A festive, Halloween-themed recipe for ‘Vampire Blood Tomato Soup’ served with mini Muenster cheese sandwiches. This from-scratch, vegetarian soup features a rich, deep-red color and is made with a flavorful base of sautéed fennel, onion, and garlic. The vegetables are simmered with San Marzano tomatoes, vegetable broth, and tomato juice, then pureed until smooth. The soup is served with small, decorative sandwiches made with Muenster and Cheddar cheese on pumpernickel bread, which can be cut into spooky shapes with cookie cutters.

Ingredients

  • For the Soup:
  • 3 tablespoons olive oil
  • 1/2 fennel bulb, chopped (about 2 1/2 cups)
  • 1/2 large onion, chopped (about 1 cup)
  • 4 cloves garlic, smashed
  • 1 1/4 teaspoons kosher salt
  • 1 teaspoon fennel seed
  • 1/8 to 1/4 teaspoon crushed red pepper flakes (optional)
  • One 28-ounce can plum tomatoes (preferably San Marzano)
  • 2 cups vegetable broth
  • 2 cups tomato juice
  • 6 basil leaves, torn
  • 1 tablespoon fresh lemon juice
  • Freshly ground black pepper, to taste
  • For the Muenster Sammies:
  • Sixteen 3.5-inch square slices of thin pumpernickel bread
  • 1/2 cup apple jelly
  • 8 slices Muenster cheese (about 3 ounces)
  • 8 slices yellow Cheddar cheese (about 3 ounces)

Instructions

  1. Make the Soup: Heat the olive oil in a medium sauce pot or Dutch oven. Add the fennel, onion, garlic, salt, fennel seed, and optional crushed pepper. Cook for about 5 minutes, until the vegetables soften.
  2. Drain the juice from the canned tomatoes into the pot.

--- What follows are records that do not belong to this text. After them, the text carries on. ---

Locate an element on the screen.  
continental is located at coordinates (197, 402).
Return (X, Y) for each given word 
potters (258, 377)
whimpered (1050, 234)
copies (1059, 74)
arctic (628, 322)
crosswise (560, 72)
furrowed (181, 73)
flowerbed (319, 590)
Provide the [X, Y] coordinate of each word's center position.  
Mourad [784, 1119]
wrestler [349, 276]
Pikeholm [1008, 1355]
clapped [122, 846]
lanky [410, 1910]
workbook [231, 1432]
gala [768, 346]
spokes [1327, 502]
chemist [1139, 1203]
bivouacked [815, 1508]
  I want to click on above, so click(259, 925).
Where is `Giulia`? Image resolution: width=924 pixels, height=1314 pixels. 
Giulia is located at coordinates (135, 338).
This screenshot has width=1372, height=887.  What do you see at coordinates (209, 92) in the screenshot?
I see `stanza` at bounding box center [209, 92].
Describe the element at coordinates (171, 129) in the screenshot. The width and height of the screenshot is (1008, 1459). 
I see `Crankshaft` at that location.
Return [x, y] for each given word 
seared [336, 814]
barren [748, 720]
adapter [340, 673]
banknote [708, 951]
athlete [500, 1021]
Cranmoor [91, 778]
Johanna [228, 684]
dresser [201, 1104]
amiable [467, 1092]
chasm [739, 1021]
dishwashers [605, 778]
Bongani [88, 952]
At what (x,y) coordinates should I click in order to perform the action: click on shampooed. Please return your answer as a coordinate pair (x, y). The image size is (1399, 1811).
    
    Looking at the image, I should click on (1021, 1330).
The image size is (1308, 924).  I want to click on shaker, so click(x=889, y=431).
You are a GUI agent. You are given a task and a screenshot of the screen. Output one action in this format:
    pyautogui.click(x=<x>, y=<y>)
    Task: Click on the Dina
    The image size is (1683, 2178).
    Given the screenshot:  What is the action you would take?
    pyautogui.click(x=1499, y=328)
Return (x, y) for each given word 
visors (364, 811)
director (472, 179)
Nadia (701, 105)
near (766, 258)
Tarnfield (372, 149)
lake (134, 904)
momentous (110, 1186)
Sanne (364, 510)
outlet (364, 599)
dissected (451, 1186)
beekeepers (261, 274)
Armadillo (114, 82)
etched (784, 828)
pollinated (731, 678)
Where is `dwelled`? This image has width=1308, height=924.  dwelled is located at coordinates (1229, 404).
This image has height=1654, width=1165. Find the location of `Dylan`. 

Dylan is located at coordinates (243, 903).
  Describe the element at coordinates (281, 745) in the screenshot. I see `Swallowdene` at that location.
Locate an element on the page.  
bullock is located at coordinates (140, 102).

Crush the tomatoes with your hands and add them to the pot. Cook for 5 more minutes.
  3. Add the reserved tomato juice, the vegetable broth, the 2 cups of tomato juice, and the basil leaves. Bring to a boil, then reduce the heat, cover, and cook for about 30 minutes.
  4. Remove the pot from the stove. Use an immersion blender (or a regular blender in batches) to puree the soup until smooth.
  5. Stir in the lemon juice and season with pepper to taste.
  6. Make the Sammies: While the soup cooks, toast the pumpernickel bread slices until slightly crisp.
  7. Spread one side of each slice of bread with apple jelly.
  8. Layer the Muenster and Cheddar cheese over the apple jelly on 8 of the bread slices. Top with the remaining 8 slices of bread, jelly-side down.
  9. Use optional cookie cutters (pumpkins, ghosts, etc.) to cut the sandwiches into festive shapes.
  10. Serve the warm soup with the mini sandwiches for dipping.

Notes

  • Special Equipment: The recipe suggests using Halloween-themed cookie cutters for the sandwiches.
  • This is a fun, themed meal that’s perfect for a Halloween party or a festive family dinner.
  • Pureeing the soup after it simmers is a key step that creates a smooth, velvety ‘vampire blood’ texture.
  • The apple jelly on the pumpernickel sandwiches provides a sweet counterpoint to the savory soup and cheeses.